_PROBLEM TO WORK ON_. The lines of the records that include "from" should all be copied.

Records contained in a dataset
Content starts
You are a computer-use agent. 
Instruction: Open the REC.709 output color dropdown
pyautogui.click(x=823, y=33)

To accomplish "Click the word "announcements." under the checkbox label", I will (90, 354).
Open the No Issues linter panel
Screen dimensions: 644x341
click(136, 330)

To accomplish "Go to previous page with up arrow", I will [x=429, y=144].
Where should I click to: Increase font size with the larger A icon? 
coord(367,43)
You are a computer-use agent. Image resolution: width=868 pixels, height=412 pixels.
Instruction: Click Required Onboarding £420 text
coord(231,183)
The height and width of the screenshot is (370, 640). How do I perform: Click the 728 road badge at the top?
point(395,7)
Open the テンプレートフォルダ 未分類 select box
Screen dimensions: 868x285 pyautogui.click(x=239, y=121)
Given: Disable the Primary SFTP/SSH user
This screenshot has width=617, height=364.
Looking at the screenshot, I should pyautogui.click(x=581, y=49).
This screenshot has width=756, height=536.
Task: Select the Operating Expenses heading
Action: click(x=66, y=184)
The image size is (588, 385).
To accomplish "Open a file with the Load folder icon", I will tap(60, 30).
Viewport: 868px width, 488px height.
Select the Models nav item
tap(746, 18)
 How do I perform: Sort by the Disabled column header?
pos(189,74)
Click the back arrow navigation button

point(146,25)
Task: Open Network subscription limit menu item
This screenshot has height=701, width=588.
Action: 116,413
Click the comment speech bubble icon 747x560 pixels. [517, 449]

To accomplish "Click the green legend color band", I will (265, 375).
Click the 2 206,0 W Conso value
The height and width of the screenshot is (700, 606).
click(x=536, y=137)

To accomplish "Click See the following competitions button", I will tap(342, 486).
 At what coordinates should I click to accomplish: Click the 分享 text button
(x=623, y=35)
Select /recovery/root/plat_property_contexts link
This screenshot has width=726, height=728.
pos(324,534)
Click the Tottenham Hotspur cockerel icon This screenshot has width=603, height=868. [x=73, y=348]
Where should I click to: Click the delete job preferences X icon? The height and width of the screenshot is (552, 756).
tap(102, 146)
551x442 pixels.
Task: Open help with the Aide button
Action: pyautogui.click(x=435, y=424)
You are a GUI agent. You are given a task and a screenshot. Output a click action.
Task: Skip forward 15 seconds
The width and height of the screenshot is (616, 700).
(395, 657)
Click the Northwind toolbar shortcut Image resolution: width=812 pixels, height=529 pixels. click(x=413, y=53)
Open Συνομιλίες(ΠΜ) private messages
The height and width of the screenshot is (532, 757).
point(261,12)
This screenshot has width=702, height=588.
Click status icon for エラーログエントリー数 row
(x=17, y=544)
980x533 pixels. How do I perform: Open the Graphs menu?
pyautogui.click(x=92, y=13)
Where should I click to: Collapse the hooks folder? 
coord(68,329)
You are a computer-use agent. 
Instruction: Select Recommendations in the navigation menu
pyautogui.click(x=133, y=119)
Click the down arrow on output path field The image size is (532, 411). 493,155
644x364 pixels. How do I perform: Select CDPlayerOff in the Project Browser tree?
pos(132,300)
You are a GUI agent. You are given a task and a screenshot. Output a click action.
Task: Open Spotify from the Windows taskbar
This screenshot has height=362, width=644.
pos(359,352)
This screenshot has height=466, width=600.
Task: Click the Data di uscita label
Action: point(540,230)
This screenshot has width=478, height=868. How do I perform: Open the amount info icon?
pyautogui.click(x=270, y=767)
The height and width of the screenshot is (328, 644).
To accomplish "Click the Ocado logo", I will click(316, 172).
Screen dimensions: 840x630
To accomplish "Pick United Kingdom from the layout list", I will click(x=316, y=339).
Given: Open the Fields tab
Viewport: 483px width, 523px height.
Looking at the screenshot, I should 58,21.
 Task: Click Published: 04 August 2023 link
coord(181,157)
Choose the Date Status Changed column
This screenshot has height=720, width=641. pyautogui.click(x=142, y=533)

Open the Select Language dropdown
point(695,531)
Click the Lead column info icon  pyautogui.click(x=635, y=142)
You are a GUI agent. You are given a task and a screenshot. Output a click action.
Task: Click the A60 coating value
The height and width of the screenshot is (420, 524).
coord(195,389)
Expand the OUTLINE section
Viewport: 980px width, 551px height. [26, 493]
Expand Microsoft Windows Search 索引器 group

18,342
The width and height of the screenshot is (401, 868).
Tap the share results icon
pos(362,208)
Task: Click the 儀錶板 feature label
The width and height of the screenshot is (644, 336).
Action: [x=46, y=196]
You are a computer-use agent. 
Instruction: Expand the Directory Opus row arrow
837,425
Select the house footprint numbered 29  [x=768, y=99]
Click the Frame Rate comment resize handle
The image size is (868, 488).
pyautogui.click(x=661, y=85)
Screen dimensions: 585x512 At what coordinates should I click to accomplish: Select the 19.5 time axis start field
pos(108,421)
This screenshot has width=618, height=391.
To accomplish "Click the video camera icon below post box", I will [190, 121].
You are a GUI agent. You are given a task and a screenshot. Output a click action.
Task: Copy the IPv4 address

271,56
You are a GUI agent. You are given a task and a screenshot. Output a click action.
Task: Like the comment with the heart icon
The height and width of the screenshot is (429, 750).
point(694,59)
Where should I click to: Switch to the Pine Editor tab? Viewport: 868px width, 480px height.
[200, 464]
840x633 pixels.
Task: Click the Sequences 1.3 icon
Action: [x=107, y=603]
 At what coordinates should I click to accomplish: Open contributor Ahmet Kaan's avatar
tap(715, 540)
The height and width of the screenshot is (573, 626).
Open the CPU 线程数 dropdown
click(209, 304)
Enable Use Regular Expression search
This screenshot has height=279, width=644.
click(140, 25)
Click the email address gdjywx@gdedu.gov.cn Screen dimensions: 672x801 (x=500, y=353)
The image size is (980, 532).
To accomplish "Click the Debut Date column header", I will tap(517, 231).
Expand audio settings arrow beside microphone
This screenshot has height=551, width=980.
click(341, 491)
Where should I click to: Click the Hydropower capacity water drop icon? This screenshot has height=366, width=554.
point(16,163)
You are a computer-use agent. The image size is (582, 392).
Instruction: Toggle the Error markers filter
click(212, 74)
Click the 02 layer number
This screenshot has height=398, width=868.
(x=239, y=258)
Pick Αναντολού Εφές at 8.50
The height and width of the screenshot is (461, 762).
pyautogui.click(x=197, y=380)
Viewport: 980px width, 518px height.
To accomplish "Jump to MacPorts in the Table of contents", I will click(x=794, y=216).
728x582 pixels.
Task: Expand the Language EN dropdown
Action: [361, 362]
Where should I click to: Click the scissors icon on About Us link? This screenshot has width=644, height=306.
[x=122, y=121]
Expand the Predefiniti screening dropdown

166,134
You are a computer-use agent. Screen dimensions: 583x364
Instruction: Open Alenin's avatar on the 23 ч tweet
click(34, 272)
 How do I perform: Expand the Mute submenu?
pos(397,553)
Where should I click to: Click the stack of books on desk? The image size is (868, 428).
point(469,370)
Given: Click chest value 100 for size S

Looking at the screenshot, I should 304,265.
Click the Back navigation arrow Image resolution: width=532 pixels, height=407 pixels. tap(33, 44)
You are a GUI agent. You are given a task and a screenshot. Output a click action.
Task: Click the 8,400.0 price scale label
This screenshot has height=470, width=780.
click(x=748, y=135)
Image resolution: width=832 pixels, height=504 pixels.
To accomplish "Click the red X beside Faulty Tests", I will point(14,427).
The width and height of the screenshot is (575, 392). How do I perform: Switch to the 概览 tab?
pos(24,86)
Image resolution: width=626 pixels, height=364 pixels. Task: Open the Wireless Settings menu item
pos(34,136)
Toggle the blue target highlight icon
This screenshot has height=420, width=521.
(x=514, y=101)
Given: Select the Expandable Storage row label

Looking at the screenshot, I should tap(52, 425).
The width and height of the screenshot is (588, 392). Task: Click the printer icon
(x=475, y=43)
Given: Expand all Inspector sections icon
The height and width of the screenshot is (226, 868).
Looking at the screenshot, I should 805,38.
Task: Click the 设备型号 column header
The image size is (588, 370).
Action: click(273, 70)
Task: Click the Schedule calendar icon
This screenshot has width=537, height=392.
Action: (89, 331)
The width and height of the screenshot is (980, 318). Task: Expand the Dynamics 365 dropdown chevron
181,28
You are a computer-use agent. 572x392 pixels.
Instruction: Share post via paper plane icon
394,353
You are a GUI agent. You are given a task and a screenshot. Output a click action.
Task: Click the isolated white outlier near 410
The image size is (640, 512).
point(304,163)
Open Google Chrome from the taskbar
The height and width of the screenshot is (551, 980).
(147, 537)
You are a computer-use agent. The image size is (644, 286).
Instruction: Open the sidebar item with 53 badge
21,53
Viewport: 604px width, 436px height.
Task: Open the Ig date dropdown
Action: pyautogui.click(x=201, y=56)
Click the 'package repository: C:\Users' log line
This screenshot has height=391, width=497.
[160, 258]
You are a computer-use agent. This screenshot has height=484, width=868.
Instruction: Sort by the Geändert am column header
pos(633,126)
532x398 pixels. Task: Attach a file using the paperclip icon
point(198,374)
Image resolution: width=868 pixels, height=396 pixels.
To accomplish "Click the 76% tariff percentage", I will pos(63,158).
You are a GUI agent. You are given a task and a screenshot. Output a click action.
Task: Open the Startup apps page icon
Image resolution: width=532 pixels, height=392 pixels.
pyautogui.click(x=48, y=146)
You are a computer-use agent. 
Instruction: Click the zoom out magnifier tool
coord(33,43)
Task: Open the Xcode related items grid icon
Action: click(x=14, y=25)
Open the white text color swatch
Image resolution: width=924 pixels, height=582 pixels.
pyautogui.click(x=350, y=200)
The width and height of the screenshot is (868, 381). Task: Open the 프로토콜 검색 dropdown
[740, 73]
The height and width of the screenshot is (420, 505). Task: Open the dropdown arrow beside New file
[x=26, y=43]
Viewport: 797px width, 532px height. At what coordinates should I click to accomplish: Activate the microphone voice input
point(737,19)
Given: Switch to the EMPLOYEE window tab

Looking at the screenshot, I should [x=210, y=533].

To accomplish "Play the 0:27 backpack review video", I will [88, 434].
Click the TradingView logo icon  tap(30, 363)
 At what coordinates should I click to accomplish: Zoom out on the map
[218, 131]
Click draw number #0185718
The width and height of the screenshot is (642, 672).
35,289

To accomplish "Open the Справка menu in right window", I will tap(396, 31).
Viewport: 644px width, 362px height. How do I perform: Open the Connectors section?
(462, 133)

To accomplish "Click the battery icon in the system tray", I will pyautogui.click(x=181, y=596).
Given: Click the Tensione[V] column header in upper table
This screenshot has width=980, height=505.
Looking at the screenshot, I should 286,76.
Content ends
_ANSWER SPACE_.
Task: Open Spotify from the Windows taskbar
To accomplish "Pick United Kingdom from the layout list", I will click(x=316, y=339).
Open Google Chrome from the taskbar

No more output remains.